------ Working data

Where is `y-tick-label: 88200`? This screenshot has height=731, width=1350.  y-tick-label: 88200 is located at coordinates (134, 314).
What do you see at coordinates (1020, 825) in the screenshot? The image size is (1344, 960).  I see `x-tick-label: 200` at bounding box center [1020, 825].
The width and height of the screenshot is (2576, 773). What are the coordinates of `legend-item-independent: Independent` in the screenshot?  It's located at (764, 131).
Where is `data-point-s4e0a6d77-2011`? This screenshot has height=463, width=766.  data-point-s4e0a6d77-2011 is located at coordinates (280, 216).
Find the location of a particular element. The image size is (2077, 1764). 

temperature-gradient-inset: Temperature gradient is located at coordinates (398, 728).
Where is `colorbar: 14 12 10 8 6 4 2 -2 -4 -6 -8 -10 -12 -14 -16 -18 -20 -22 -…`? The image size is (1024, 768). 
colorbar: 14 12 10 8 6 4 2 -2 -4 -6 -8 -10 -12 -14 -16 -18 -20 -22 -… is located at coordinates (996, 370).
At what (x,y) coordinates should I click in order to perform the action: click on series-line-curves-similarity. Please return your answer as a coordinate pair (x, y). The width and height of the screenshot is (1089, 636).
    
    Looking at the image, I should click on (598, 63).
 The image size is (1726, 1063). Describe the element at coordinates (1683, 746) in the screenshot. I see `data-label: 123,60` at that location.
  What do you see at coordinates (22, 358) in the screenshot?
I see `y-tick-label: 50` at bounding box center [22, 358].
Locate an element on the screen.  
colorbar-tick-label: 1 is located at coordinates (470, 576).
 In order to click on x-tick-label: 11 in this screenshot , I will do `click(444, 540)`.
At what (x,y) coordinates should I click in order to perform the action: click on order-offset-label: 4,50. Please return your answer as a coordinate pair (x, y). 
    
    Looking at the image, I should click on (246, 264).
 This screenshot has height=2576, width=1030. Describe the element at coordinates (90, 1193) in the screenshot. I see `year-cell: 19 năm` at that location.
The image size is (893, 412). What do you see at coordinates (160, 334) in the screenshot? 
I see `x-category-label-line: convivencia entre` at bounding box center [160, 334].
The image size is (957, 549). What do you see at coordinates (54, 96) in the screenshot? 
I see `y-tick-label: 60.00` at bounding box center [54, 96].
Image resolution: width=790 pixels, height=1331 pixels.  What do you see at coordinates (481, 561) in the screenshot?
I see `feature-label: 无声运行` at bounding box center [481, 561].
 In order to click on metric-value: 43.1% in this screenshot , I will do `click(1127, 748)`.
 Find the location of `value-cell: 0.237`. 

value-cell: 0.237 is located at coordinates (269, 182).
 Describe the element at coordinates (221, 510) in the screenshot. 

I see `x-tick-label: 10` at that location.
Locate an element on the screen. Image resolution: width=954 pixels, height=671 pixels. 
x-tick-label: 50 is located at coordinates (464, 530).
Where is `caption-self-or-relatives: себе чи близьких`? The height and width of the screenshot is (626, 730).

------------

▶ [Assignment]:
Please rewrite all of the material above, swapping every "coordinate pair" for "pair of numbers" and leaving everything else unchanged.

▶ [Result]:
Where is `y-tick-label: 88200`? This screenshot has height=731, width=1350.  y-tick-label: 88200 is located at coordinates (134, 314).
What do you see at coordinates (1020, 825) in the screenshot? The image size is (1344, 960).  I see `x-tick-label: 200` at bounding box center [1020, 825].
The width and height of the screenshot is (2576, 773). What are the coordinates of `legend-item-independent: Independent` in the screenshot?  It's located at (764, 131).
Where is `data-point-s4e0a6d77-2011`? This screenshot has height=463, width=766.  data-point-s4e0a6d77-2011 is located at coordinates (280, 216).
Find the location of a particular element. The image size is (2077, 1764). 

temperature-gradient-inset: Temperature gradient is located at coordinates (398, 728).
Where is `colorbar: 14 12 10 8 6 4 2 -2 -4 -6 -8 -10 -12 -14 -16 -18 -20 -22 -…`? The image size is (1024, 768). 
colorbar: 14 12 10 8 6 4 2 -2 -4 -6 -8 -10 -12 -14 -16 -18 -20 -22 -… is located at coordinates (996, 370).
At what (x,y) coordinates should I click in order to perform the action: click on series-line-curves-similarity. Please return your answer as a pair of numbers (x, y). The width and height of the screenshot is (1089, 636).
    
    Looking at the image, I should click on (598, 63).
 The image size is (1726, 1063). Describe the element at coordinates (1683, 746) in the screenshot. I see `data-label: 123,60` at that location.
  What do you see at coordinates (22, 358) in the screenshot?
I see `y-tick-label: 50` at bounding box center [22, 358].
Locate an element on the screen.  
colorbar-tick-label: 1 is located at coordinates (470, 576).
 In order to click on x-tick-label: 11 in this screenshot , I will do `click(444, 540)`.
At what (x,y) coordinates should I click in order to perform the action: click on order-offset-label: 4,50. Please return your answer as a pair of numbers (x, y). 
    
    Looking at the image, I should click on (246, 264).
 This screenshot has height=2576, width=1030. Describe the element at coordinates (90, 1193) in the screenshot. I see `year-cell: 19 năm` at that location.
The image size is (893, 412). What do you see at coordinates (160, 334) in the screenshot? 
I see `x-category-label-line: convivencia entre` at bounding box center [160, 334].
The image size is (957, 549). What do you see at coordinates (54, 96) in the screenshot? 
I see `y-tick-label: 60.00` at bounding box center [54, 96].
Image resolution: width=790 pixels, height=1331 pixels.  What do you see at coordinates (481, 561) in the screenshot?
I see `feature-label: 无声运行` at bounding box center [481, 561].
 In order to click on metric-value: 43.1% in this screenshot , I will do `click(1127, 748)`.
 Find the location of `value-cell: 0.237`. 

value-cell: 0.237 is located at coordinates (269, 182).
 Describe the element at coordinates (221, 510) in the screenshot. 

I see `x-tick-label: 10` at that location.
Locate an element on the screen. Image resolution: width=954 pixels, height=671 pixels. 
x-tick-label: 50 is located at coordinates (464, 530).
Where is `caption-self-or-relatives: себе чи близьких`? The height and width of the screenshot is (626, 730).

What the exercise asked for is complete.